EXERCICE>
Recopiez à l'identique, dans l'article de dictionnaire consacré au mot « neutre », le passage qui s'ouvre sur les mots contenant « BARRÈS, Cahiers, t.12, 1920, p.330. » et se ferme sur « 1, 1934, p.52). ».

TEXTE À EXAMINER>
Emploi subst. Tu ne diras pas que c'est un témoin partial. C'est un neutre. Notre Sénat se range à son avis (GIRAUDOUX, Guerre Troie, 1935, II, 5, p.116).
[En parlant d'une production humaine, acte, oeuvre] Synon. impartial, objectif. Discours, rapport, revue neutre; questions neutres; attitude sage et neutre. Justement; c'est surtout à votre journal que je pensais: il ne peut plus rester neutre (...). Être du côté de la Résistance, ça ne constitue plus un programme (BEAUVOIR, Mandarins, 1954, p.112).
2. a) [En parlant d'une école, d'un enseignement] Indépendant de toute confession religieuse, de toute idéologie, et qui s'abstient de porter un jugement par esprit de tolérance. Synon. laïque; anton. confessionnel, religieux. Dénoncer les ravages qu'à déjà causés, dans les classes populaires, l'enseignement laïque, soi-disant neutre, mais en réalité hostile à toute idée chrétienne (COPPÉE, Bonne souffr., 1898, p.174). V. enseignement A 1 ex. de Martin du Gard:
2. ... le caractère laïque et neutre de l'école publique n'empêche, en aucune manière, qu'en se conformant aux règles générales qui régissent l'enseignement libre les associations religieuses, comme les laïques, créent des établissements d'enseignement.
BARRÈS, Cahiers, t.12, 1920, p.330.
P. méton.; [le suj. désigne un enseignant] Être, demeurer neutre. Tous les instituteurs et toutes les institutrices, quelles que soient leurs convictions personnelles, se sont engagés à demeurer neutres dans l'exercice de l'enseignement. La neutralité absolue est-elle possible? (MAURIAC, Journal 1, 1934, p.52).
b) État neutre. État qui ne favorise aucune idéologie, aucune croyance, et permet le pluralisme d'expression et d'action. La laïcité de l'État signifiant alors qu'il est ou bien neutre ou bien antireligieux, c'est-à-dire au service de fins purement matérielles ou d'une contre-religion (MARITAIN, Human. intégr., 1936, p.191).

EXTRAIT DES DONNÉES>
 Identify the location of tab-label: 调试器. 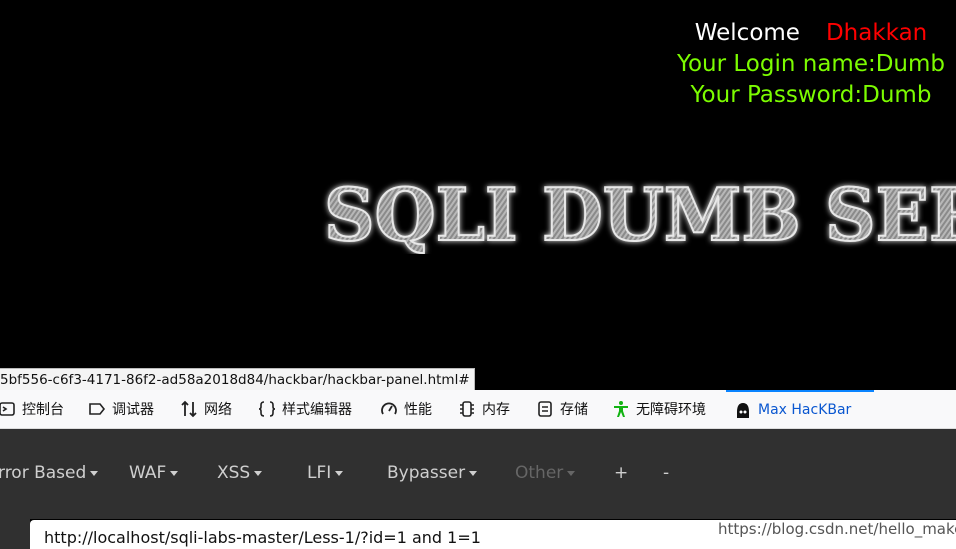
(133, 410).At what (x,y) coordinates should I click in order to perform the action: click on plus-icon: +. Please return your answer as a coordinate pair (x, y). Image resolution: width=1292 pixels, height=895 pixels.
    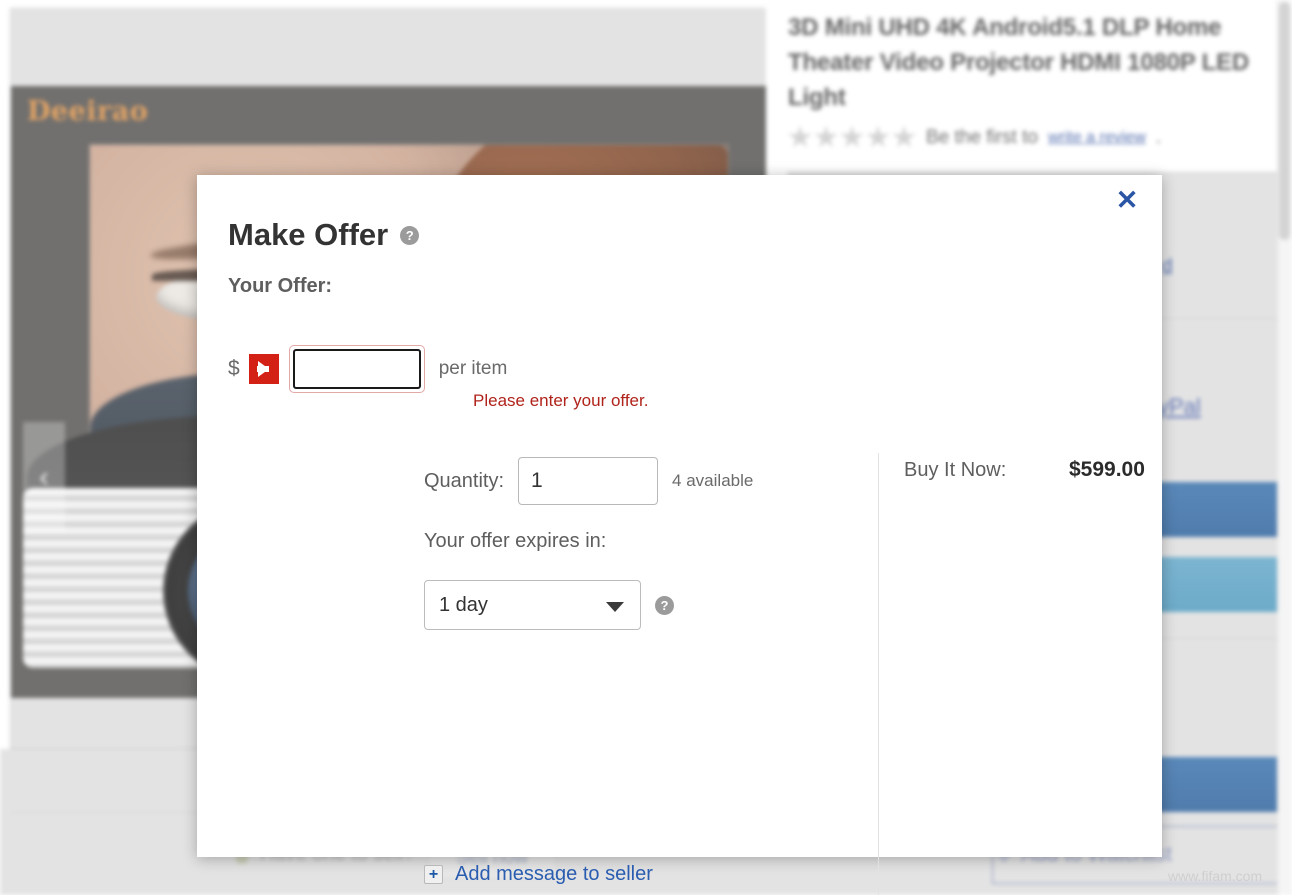
    Looking at the image, I should click on (434, 874).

RÉPONSE>
BARRÈS, Cahiers, t.12, 1920, p.330.
P. méton.; [le suj. désigne un enseignant] Être, demeurer neutre. Tous les instituteurs et toutes les institutrices, quelles que soient leurs convictions personnelles, se sont engagés à demeurer neutres dans l'exercice de l'enseignement. La neutralité absolue est-elle possible? (MAURIAC, Journal 1, 1934, p.52).